Segundo análise preliminar da defensora, tanto a Lei 14.938/2005 quanto o decreto Estadual nº 5115/2016, que regulamentou o programa, têm diversas falhas que acabam ajudando a acentuar o déficit de apuração de denúncias
Dados
De 2016 a 2019 foram registrados 5.330 crimes de racismo e injúria racial no estado do Paraná (SESP). Desse total, conforme dados da Secretaria de Segurança Pública do Paraná, 4.929 casos se referem a crimes de injúria racial (art. 140, §3º do CP) e 404 a outros crimes de motivação racial.
Dentre os 404 casos citados, o maior número, 330, foi classificado como prática, indução ou incitação à discriminação ou preconceito. Outros casos citados com menor incidência são negar emprego ou trabalho, recusar venda, entrada em local comercial ou hospedagem, bem como impedir acesso a transporte público e acesso social a edifícios públicos ou residenciais, entre outros.
Já em relação ao número de inquéritos instaurados, concluídos e que viraram denúncias no mesmo período, os números são vagos. Conforme dados da Polícia Judiciária, em 2019 dos 583 casos instaurados, apenas 127 foram concluídos e 95 tornaram-se denúncias. Esses dados incluem crimes de injúria racial, sendo estes 536 dos 583 casos; prática de atos resultantes de preconceito e crimes de preconceito de raça ou de cor. Este último soma 46 casos dos quais cinco tornaram-se denúncias.
“Os dados apresentados pela SESP demonstram uma filtragem cada vez mais restrita desde os registros de ocorrências, que se sabem já são desestimulados, até o efetivo processamento em inquéritos relatados e com um número ínfimo de denúncias formuladas”, avaliou a defensora Rita.

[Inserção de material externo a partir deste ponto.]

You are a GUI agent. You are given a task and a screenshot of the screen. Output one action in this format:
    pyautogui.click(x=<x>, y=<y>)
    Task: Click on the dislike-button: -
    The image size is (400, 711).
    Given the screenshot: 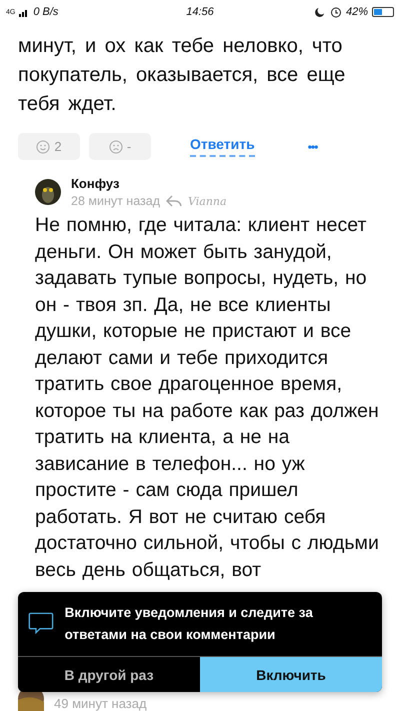 What is the action you would take?
    pyautogui.click(x=120, y=146)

Ela ressalta que o os dados apresentados pelo Tribunal de Justiça demonstram números ainda mais reduzidos de processos e inquéritos de apuração de casos de racismo e injúria racial no Paraná, sendo notável um número ainda menor dos que resultaram em ação penal.
Orientação e capacitação para atendimento
Outro apontamento feito pela coordenadora do GTPE/DPU foi a falta de uma polícia especializada para o tratamento desse tipo de crime no Estado. “Não se conhece iniciativas que capacitem os agentes e policiais civis para tratamento específico desses
casos, seja no sentido de compreender a gravidade do delito, seja para dar tratamento célere e comprometido aos processos”, afirmou Rita.
A necessidade de produção de materiais didáticos e ações educativas nas escolas e instituições de ensino também foi apontado como uma ação urgente a ser implementada.
“A ideia não é só aprimorar o Programa SOS Racismo, como de fato estabelecermos uma espécie de laboratório interinstitucional de observação e fiscalização do programa para que ele funcione também como uma espécie de banco de informações para formulação de políticas públicas”, finalizou.